__REQUEST__
Rewrite the stretch of the causal discovery post from "However, in the" through "that conclusion reached.", putting "previous post" in place of "last post".

__PAGE TEXT__
_ _ _ _ _
Welcome to the adventure!

If I do my job even with 0.1% perfection, you should be left with a background of approaches running in the back of your mind to solve the problem of causal discovery. To recap quickly, we saw me attempt to develop a agent-based product for BMZ for complex world policy decisions which can result in maximal gain. While some creative hacks gave unreasonably satisfying results, we came across a gaping hole in AI capability: Models cannot understand the subtle, implicit connections in the abstract data of complex, evolving systems. And as the complexity increases, multi-hop reasoning becomes increasingly fruitless.

I’ve had the pleasure to since talk with some really kind researchers at HuggingFace and Google DeepMind, and have had this problem validated.

However, in the last post, I had mentioned that attempting to develop this ability within the current agents can accidentally increase the X-risk tremendously.

Now we’ll attempt to understand how was that conclusion reached.

Cheers!
_ _ _ _ _
__SOURCE DATA__
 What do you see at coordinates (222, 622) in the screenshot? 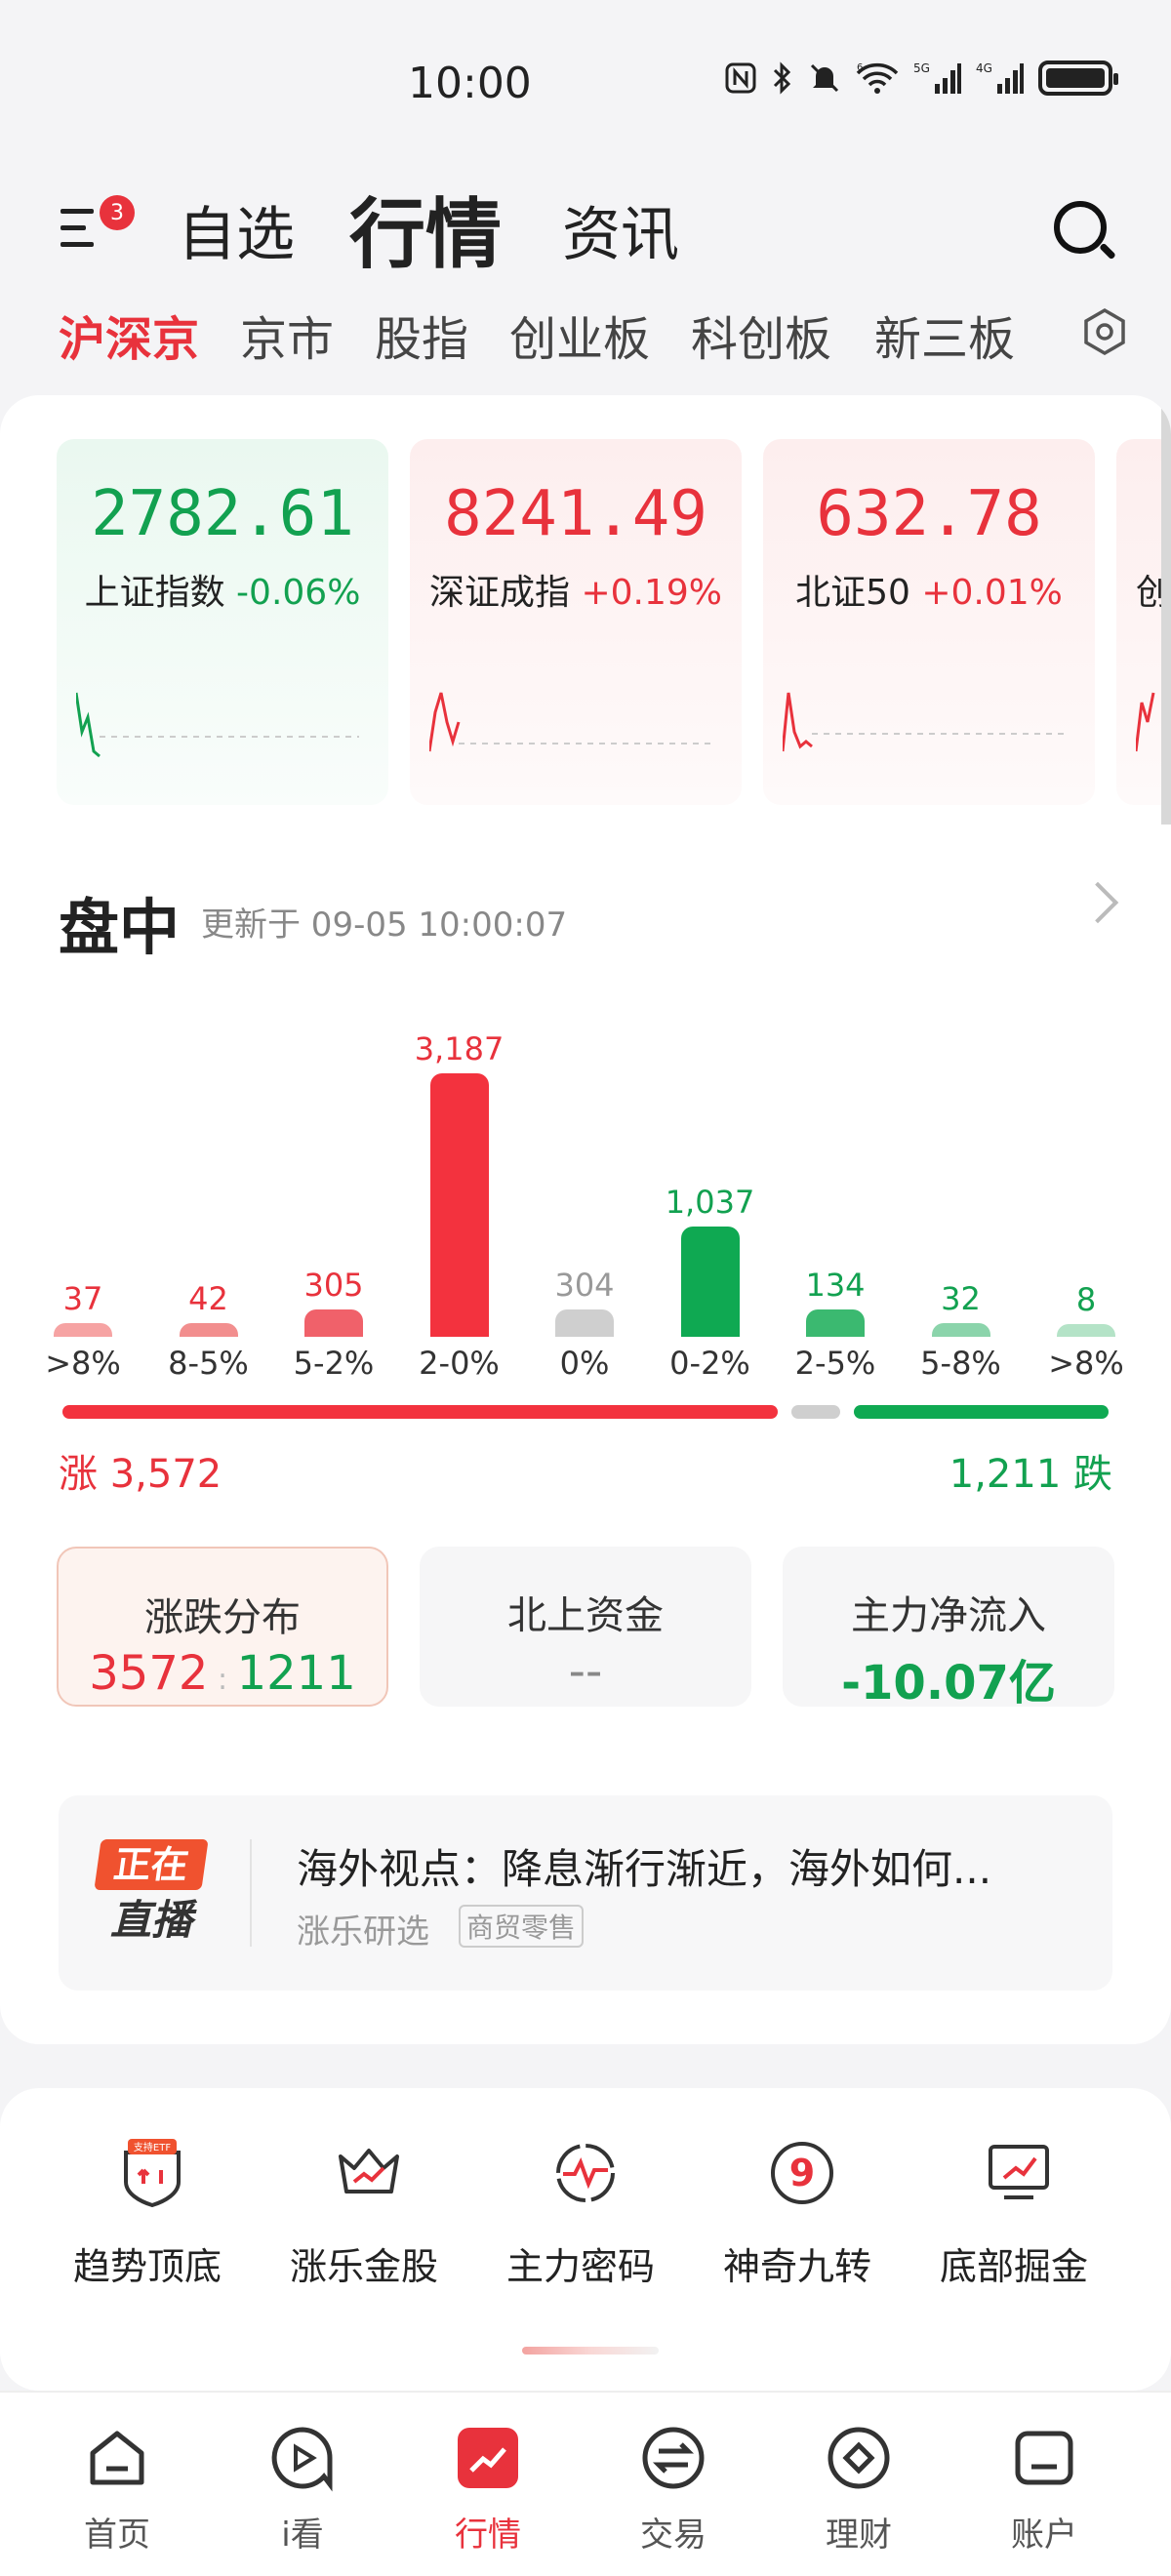
I see `index-card-shanghai: 2782.61 上证指数 -0.06%` at bounding box center [222, 622].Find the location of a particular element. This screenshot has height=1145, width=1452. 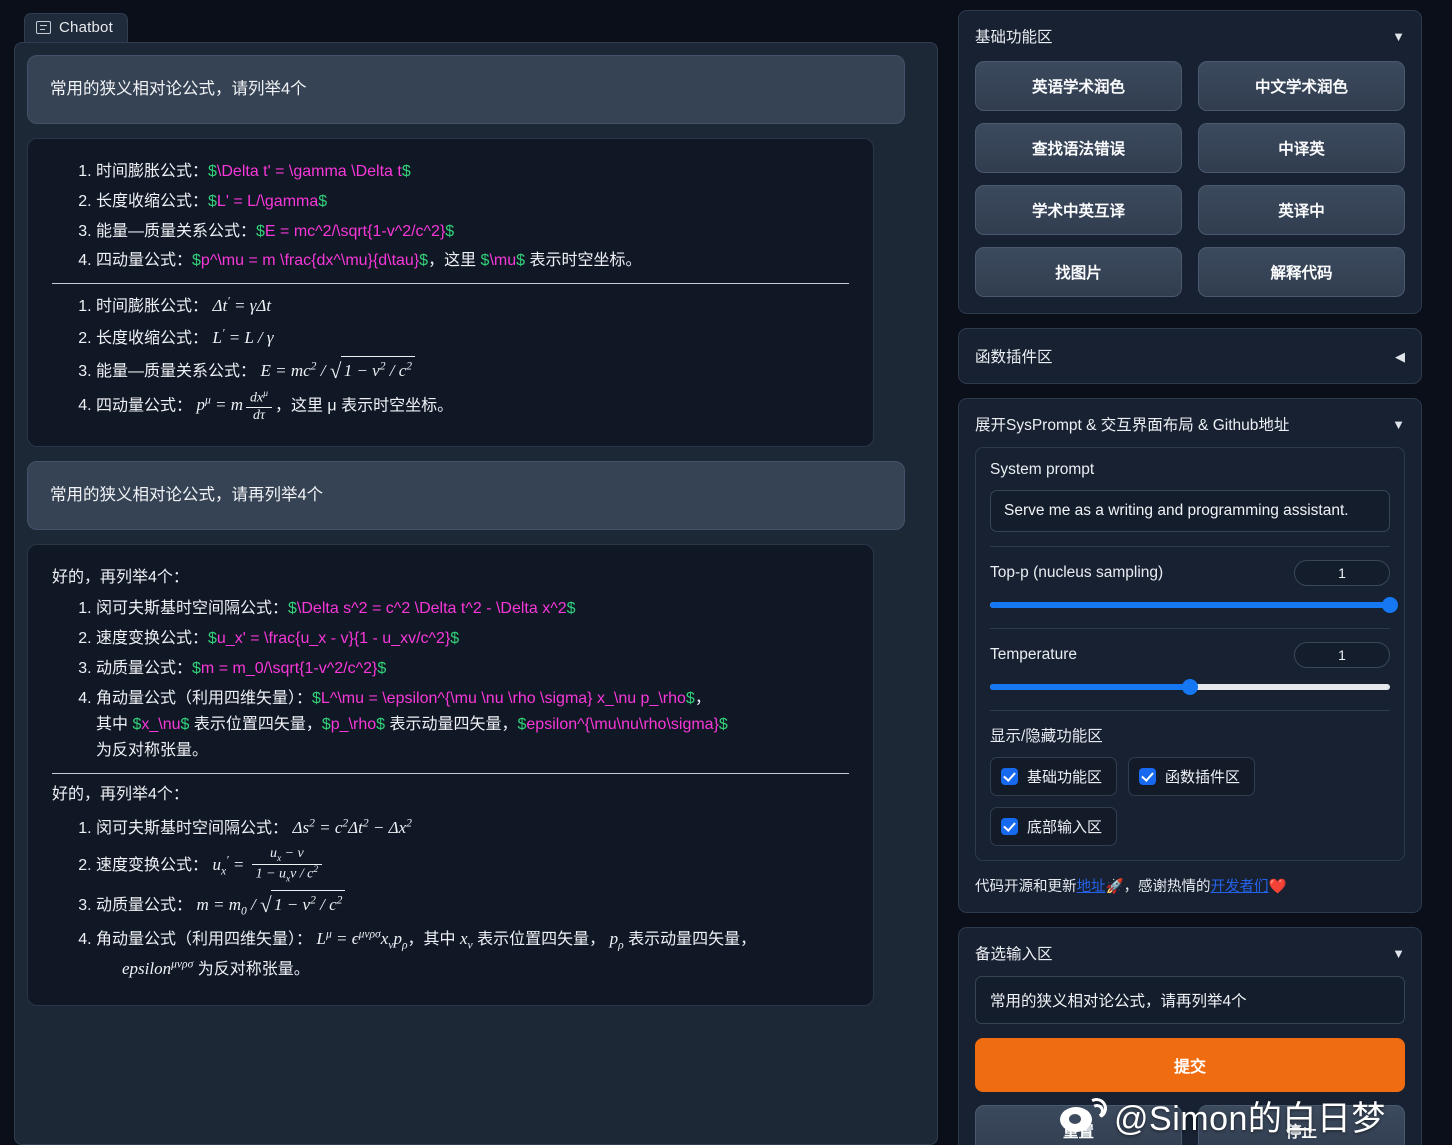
_ _ _ _ _
__RESPONSE TO THE TASK__
However, in the previous post, I had mentioned that attempting to develop this ability within the current agents can accidentally increase the X-risk tremendously.

Now we’ll attempt to understand how was that conclusion reached.